Tuesday, March 1st, 2005

I mentioned in my previous post that the single greatest flaw in so-called "breathalyzers" is that they are designed to assume that all humans are physiologically identical. This is, of course, a false assumption, and I have mentioned examples in other posts of erroneous breath analysis attributable to human variability.

In the coming days, I will take a look at some further examples. Let’s take a look at one…..

Scientific research appears to indicate that in some cases a high blood alcohol level may not be indicative of alcohol consumption, but rather may be caused by a deficiency of zinc. In a study conducted at the University of North Dakota and reported in 46 American Journal of Clinical Nutrition 688 (1987), researchers experimented with the physiological effects of diets that had varied amounts of zinc.

They discovered that the metabolism of alcohol was dramatically affected by zinc intake. For example, they found that for those subjects on a low zinc diet, blood alcohol concentrations (BACs) increased rapidly within 15 minutes of consumption of measured amounts of alcohol: roughly twice as much alcohol was present in their blood at this time as was present in those subjects on normal zinc diets. Furthermore, greater amounts of alcohol remained in the blood for a longer period of time when there was a zinc deficiency — that is, elimination rates were decreased.

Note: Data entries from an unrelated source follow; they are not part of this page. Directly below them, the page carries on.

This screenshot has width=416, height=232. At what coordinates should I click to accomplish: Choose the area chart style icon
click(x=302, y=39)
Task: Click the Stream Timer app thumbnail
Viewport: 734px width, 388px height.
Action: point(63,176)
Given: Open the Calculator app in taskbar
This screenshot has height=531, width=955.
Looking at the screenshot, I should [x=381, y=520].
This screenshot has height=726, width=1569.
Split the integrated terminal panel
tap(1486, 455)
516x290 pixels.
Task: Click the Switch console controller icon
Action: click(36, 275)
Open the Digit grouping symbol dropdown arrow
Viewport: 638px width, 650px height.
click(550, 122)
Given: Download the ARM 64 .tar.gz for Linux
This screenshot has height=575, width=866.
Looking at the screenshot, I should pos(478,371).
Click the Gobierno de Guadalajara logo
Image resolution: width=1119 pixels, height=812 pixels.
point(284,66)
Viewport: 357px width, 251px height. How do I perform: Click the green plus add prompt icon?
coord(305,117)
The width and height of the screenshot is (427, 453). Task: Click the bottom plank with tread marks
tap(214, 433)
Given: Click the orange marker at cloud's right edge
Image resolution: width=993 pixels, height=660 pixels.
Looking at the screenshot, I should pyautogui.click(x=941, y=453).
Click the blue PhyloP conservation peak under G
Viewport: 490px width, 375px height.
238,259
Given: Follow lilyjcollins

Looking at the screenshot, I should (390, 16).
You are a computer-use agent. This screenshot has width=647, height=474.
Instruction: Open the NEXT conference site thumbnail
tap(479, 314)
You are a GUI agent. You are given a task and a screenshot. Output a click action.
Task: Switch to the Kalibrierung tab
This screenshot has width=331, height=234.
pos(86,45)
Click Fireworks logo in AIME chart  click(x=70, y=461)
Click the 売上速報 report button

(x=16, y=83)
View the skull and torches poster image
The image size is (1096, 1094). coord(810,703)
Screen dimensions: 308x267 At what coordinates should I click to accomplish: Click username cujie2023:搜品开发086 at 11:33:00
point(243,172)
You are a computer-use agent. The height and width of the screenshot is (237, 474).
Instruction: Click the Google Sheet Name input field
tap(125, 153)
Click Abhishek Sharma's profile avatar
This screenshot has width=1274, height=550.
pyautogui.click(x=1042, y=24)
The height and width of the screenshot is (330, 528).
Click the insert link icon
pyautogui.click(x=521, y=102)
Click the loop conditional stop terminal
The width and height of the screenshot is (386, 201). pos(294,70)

Thus, it appears that an individual with an insufficient amount of zinc in his diet will have higher peak BAC levels, and the alcohol will remain in his blood for a longer period of time. Among other things, this would render invalid any attempts at retrograde extrapolation — that is, estimating earlier BAC levels when driving based upon presumed rates of absorption and elimination. The human body is highly variable and, for that reason alone, police breathalyzers will never be able to provide reliable blood alcohol analysis.